Actually the STH at the end of that Web address doesn’t stand for Season Ticket Holders, it stands for Shit Taking Humps, because that’s what you are.  We dish it out and you take it!  I love you idiots!  I’m going to name one of my yachts after you.

Oh, and we’re changing the name of our “Tell it To the Cubs” luncheons.  Let’s try “Tell it To the Cubs Without Calling Me a Douchebag” luncheon this year.  Deal?

Last year, season ticket holders used the Web site to access tickets for the NHL Winter Classic, Cubs spring training games, concerts and our exhibition games in new Yankee Stadium. We will continue providing you with early access to all of our special events in 2010.
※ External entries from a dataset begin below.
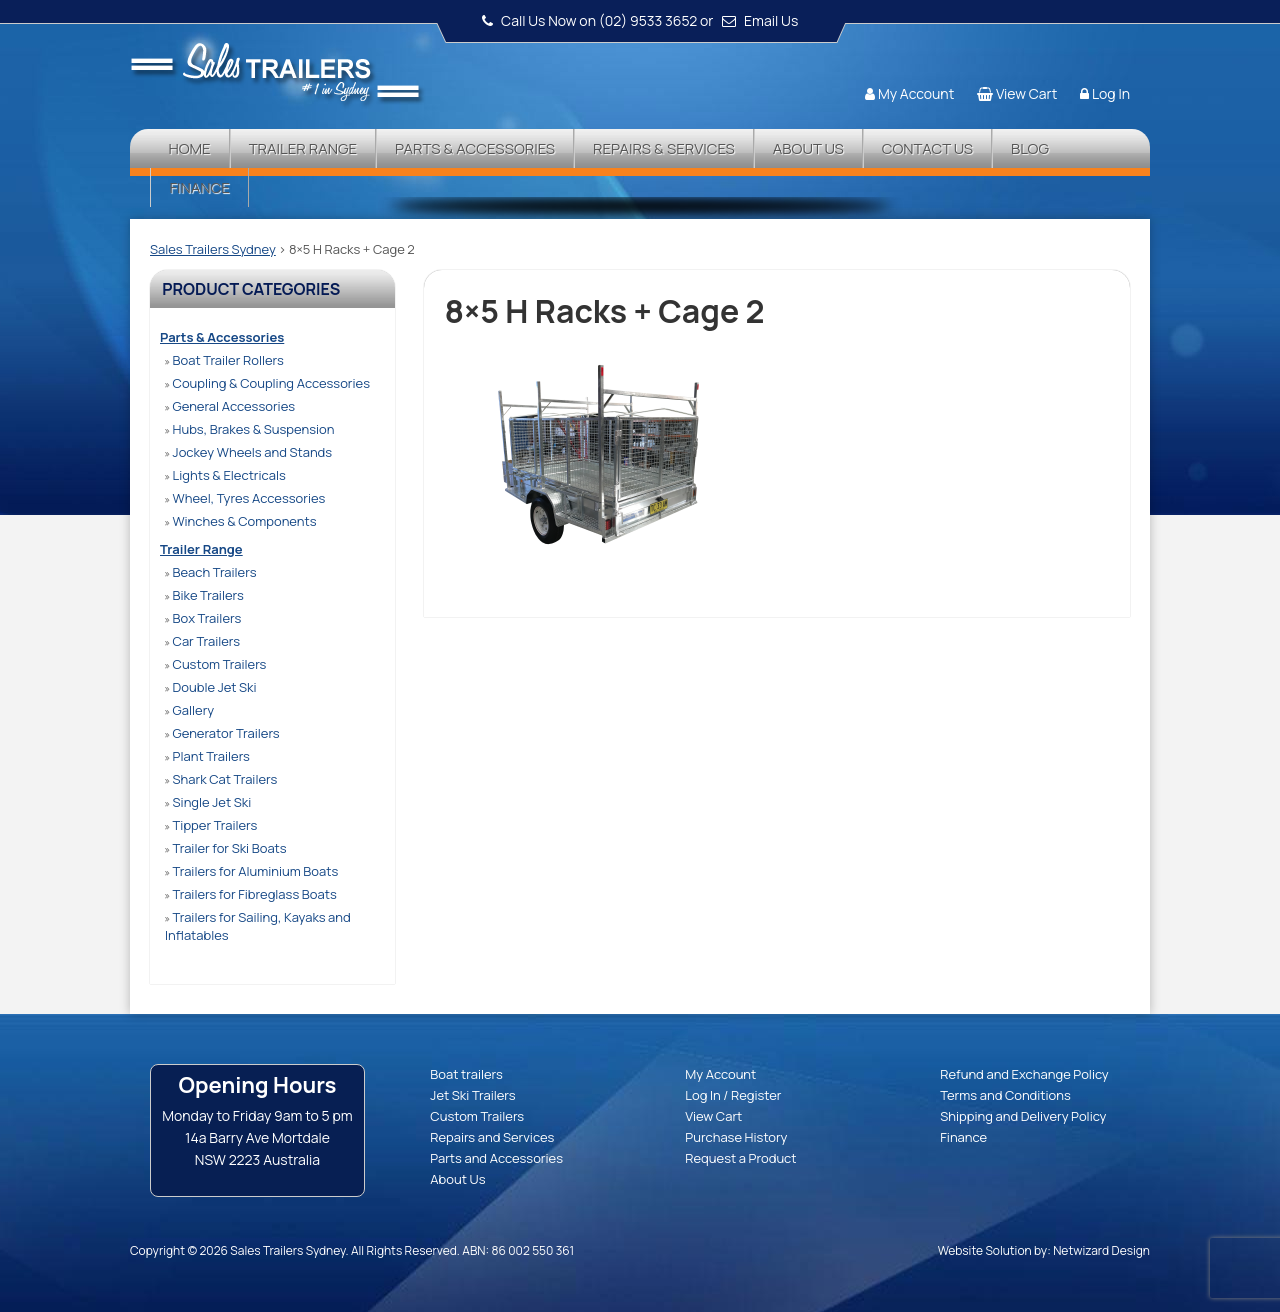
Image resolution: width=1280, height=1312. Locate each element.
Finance (199, 187)
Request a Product (740, 1158)
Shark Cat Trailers (221, 779)
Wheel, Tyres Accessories (245, 498)
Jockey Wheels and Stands (248, 452)
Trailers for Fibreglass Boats (251, 894)
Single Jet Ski (208, 802)
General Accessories (230, 406)
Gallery (189, 710)
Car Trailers (202, 641)
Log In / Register (733, 1095)
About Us (808, 148)
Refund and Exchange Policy (1024, 1074)
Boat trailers (466, 1074)
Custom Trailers (215, 664)
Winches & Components (240, 521)
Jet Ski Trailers (472, 1095)
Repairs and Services (492, 1137)
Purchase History (736, 1137)
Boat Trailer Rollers (224, 360)
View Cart (1026, 93)
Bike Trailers (204, 595)
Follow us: (1092, 55)
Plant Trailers (207, 756)
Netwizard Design (1101, 1250)
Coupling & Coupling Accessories (267, 383)
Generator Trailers (222, 733)
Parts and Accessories (496, 1158)
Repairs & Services (664, 148)
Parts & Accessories (475, 148)
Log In (1111, 93)
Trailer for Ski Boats (226, 848)
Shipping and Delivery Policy (1023, 1116)
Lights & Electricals (225, 475)
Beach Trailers (210, 572)
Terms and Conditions (1005, 1095)
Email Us (771, 20)
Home (189, 148)
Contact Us (927, 148)
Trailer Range (303, 148)
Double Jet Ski (211, 687)
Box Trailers (203, 618)
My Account (916, 93)
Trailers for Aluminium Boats (251, 871)
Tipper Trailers (211, 825)
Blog (1030, 148)
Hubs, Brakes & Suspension (249, 429)
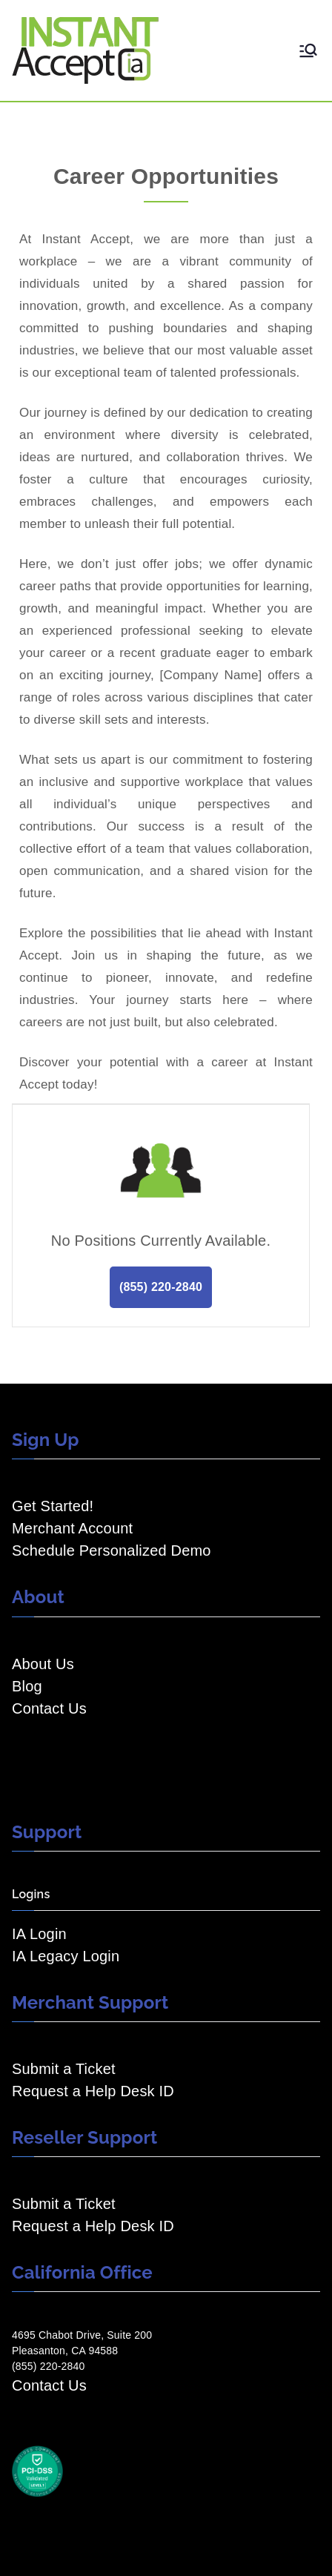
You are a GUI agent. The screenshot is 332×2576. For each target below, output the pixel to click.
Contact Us (49, 1708)
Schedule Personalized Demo (111, 1550)
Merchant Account (72, 1528)
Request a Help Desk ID (93, 2091)
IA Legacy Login (65, 1956)
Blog (27, 1686)
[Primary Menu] (308, 50)
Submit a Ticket (64, 2069)
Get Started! (52, 1506)
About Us (43, 1664)
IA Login (39, 1934)
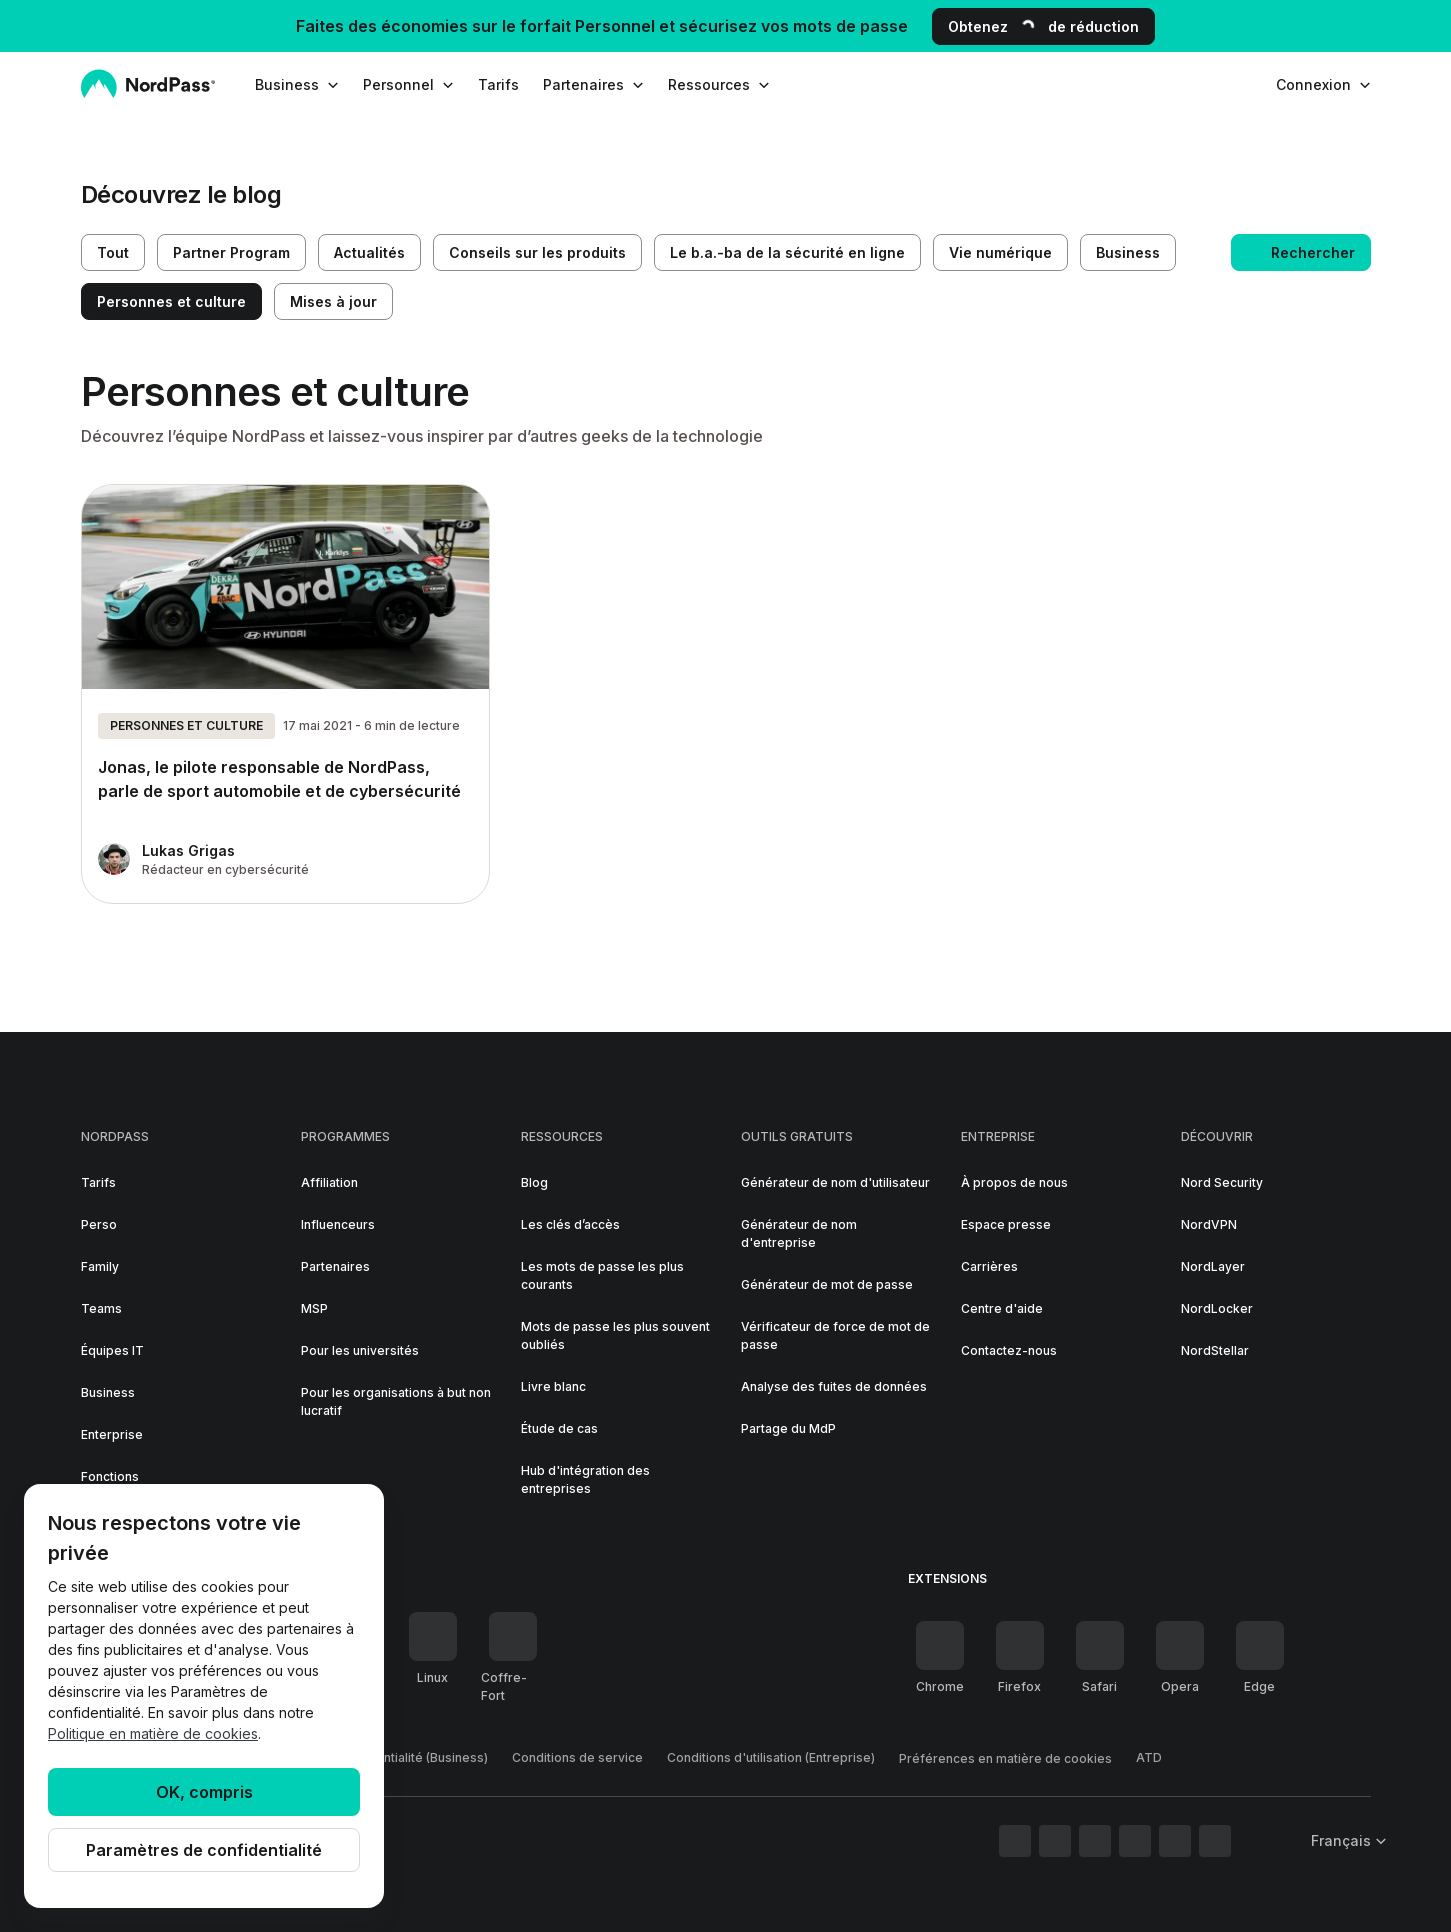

Remember how we offered up like 200 tickets for the Winter Classic?  And this year we’re having a huge concert again.  If you thought Rascal Flatts was awesome, just wait until you see Hall and Oates rock the ivy!

Renewal Process
We hope you will continue your support of Cubs baseball by renewing your season tickets for 2010. To do so, please return the enclosed renewal form to us by mail or fax on or before December 18, 2009, or send us an e-mail at stating you intend to renew. A deposit is not required at this time but payment in full is due by January 8, 2010.

You don’t need to give us a deposit, just pay the whole damned thing in the next five weeks or we’ll give them to one of the 120,000 morons who want a crack at your seats.  Oh, and feel free to use the Square D fax line in the booth to send in your check.  Isn’t technology grand?

To retain your seats, it is imperative we hear from you by December 18, 2009.

If you don’t call, fax or e-mail us by then well, we’ll have no choice but to either sell your tickets to somebody else or charge you double to get them back.  I’m not even making this up!  It sounds like I am, but I’m not.  Tee hee, tee hee!

Please also provide your updated email address at your convenience at Your email address is the most efficient way to communicate with you regarding Cubs news and in-season updates, including changes in game times.

Please give us your e-mail address, because we make pretty good money selling it to Peter Francis Geraci and to any number of boner pill companies.

Once again, thank you for supporting the Chicago Cubs. We are committed to earning your loyalty in everything we do. Please do not hesitate to contact your Ticket Office representative if you have any questions.

Thanks for gleefully taking it up the rump again this year.  And don’t call me, call Mark McGuire.  I’m too busy trying to bill a condo in Naples, Florida to the Rickettses.